Al met al vond ik het nog lastig ook om het label slecht op de training te plakken omdat de trainers coryfeeën waren in de methodiek die getraind werd. En wie was ik, Berniesje Wessel, om daar een kritisch etiket op te plakken? Herken je dit, dat je iets goed aanvoelt, maar het denken je corrigeert?
Dus ik dubde en woog, dacht na over de essentie van scholingen en moest constateren dat mijn waarden ten aanzien van een goede training anders lagen. Later dacht ik na over de rol van trainer, de inhoud en didactische opbouw, hoe je cursisten instrueert, uitdaagt en veiligheid biedt, over werkvormen en afwisseling, over dialoog en respect, faciliteiten en sfeer. Maar ondanks dat wikken en wegen bleef mijn conclusie overeind. Daarna restte er vooral verbazing over het feit dat zo’n prijzige training op meerdere punten onvoldoende scoorde en dat ik dit echt-geen-goede-training vond.
Grappig dingetje, die verbazing. Leg ík de lat hoog? Onderschat ik mezelf? Is dit typisch vrouwelijk om je af te vragen wat er aan jou mankeert? Herken je dit mechanisme?
Die cursusdag, toen ik de kern van de methodiek doorhad en besefte dat het in wezen al in de laatjes van de trainingsacteur zat, sloeg de verveling toe: trainers die de cursus te vaak gegeven hadden en er rezen meer vraagtekens rond de inhoud. Wat ik ter plekke gedemonstreerd zag, strookte bijvoorbeeld niet met een van de kernwaarden waarop de methodiek stoelde (vond ik). Ik bleek niet de enige met dit soort vragen maar de dialoog tussen cursisten en trainers kwam niet echt van de grond.

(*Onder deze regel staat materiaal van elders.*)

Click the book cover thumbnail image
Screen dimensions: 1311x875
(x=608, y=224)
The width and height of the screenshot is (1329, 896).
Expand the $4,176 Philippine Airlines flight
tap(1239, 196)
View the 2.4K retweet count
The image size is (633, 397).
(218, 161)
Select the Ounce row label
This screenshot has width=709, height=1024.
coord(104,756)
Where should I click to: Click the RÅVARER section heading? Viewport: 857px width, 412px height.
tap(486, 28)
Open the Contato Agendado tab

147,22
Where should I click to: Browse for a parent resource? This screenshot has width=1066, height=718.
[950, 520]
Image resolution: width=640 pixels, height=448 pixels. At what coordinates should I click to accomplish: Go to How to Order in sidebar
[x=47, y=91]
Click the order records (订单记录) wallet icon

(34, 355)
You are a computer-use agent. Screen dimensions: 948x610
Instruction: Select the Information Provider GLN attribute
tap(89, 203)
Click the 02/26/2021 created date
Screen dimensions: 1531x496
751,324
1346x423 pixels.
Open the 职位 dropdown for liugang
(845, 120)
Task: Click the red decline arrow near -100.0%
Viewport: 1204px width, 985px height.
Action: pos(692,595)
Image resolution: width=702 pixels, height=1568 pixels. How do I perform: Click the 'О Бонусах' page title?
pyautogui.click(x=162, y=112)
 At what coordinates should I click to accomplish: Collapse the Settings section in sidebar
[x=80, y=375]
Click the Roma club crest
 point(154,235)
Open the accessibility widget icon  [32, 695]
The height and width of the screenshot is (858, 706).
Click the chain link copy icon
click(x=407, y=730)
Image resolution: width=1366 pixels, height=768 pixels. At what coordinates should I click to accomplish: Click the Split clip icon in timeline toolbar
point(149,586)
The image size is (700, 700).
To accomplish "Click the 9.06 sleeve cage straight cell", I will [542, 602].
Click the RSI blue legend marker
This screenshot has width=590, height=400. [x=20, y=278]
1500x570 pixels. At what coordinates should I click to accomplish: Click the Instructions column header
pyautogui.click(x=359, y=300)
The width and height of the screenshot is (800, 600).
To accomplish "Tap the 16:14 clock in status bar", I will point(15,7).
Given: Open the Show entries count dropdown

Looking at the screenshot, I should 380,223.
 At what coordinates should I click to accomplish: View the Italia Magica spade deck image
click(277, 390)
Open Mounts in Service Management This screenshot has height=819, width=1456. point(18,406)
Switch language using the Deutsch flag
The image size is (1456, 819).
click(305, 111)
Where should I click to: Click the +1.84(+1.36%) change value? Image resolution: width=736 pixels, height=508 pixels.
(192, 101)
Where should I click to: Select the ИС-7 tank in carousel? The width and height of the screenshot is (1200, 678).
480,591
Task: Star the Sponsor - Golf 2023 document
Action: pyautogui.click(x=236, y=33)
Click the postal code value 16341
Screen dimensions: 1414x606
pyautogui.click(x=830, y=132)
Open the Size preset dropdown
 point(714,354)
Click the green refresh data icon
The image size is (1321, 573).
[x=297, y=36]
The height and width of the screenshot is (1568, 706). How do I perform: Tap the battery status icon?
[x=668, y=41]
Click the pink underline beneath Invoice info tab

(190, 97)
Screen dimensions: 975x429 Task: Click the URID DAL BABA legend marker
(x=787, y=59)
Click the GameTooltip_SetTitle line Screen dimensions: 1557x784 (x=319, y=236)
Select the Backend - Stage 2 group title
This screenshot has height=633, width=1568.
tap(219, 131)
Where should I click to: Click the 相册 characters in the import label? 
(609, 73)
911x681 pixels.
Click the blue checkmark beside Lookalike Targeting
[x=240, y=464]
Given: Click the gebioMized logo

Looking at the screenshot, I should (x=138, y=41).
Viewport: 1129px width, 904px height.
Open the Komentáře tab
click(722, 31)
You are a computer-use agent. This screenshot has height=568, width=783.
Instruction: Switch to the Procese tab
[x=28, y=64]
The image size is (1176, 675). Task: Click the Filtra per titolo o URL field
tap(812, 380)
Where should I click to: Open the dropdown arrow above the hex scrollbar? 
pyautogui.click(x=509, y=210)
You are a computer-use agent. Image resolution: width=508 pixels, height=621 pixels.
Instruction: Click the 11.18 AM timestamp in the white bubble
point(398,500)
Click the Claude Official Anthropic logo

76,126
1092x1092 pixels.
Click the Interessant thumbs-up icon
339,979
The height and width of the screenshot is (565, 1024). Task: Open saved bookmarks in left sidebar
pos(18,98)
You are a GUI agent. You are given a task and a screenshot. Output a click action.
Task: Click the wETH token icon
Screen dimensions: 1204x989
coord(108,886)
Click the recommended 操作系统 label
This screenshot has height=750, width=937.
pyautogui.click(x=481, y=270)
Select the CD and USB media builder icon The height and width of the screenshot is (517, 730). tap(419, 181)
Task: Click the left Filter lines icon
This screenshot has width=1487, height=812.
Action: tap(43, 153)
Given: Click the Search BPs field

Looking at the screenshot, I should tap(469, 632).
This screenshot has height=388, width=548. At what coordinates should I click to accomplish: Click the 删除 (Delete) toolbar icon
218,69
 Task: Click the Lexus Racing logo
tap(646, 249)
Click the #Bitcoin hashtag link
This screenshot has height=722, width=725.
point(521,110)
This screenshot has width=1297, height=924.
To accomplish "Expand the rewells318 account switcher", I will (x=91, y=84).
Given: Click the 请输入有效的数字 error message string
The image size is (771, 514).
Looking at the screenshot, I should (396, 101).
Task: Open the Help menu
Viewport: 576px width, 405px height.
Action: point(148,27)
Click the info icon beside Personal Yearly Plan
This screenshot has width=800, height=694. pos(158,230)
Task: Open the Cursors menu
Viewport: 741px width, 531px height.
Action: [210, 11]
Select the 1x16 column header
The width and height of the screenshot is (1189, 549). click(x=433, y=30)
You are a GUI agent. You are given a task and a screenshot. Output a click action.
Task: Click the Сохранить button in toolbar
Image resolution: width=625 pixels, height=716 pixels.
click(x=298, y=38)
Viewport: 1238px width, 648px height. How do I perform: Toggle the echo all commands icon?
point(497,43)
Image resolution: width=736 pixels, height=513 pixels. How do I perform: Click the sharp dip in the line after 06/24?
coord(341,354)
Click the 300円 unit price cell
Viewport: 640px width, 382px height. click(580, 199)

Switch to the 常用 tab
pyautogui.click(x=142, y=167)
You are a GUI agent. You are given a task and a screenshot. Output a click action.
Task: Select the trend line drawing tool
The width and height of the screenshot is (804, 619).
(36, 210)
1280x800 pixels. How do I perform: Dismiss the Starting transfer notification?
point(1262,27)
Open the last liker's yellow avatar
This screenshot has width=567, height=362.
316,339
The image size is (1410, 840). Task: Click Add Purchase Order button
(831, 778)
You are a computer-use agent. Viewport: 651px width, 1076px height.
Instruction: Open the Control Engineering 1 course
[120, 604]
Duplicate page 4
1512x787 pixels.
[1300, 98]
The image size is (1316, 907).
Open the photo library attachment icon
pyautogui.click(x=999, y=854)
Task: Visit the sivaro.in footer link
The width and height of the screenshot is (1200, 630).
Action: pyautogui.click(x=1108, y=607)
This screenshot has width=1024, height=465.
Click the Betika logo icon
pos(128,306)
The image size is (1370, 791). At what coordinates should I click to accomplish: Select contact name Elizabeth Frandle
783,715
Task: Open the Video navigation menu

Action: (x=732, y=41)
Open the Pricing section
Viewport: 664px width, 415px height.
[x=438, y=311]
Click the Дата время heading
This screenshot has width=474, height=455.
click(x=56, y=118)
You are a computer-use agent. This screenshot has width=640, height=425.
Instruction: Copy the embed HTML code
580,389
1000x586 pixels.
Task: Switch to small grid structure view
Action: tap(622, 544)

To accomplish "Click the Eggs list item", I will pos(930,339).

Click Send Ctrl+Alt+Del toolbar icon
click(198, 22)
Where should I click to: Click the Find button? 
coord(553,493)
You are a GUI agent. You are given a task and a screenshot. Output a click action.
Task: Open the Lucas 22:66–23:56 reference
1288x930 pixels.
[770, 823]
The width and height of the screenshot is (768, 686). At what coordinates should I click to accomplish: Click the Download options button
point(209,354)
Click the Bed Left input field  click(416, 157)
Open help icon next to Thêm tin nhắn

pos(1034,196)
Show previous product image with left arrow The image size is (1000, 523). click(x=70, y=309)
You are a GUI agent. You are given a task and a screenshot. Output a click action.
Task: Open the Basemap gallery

Maar dan, tja, kritiek geven … Achteraf mopperen of een enquête invullen is eenvoudig, maar iemand rechtstreeks en respectvol vertellen wat je er van vindt, is je kwetsbaar opstellen.
De afloop? Na een halve cursusdag hield ik het voor gezien, stapte met een toch wel bonzend hart op de trainers af en legde uit waarom ik naar huis ging. Zwijgend keken ze me aan. Nou, doei, zei de één. Daag, zei de ander. Verbaasd dacht ik: huh, ‘t maakt jullie geen bal uit?! Verbaasd antwoordde ik: ajuus. En vertrok.
De conclusie – inderdaad, met nog steeds verbazing -: slechte trainingen bestaan, ook bij coryfeeën. En: mijn waarden liggen – gelukkig – anders.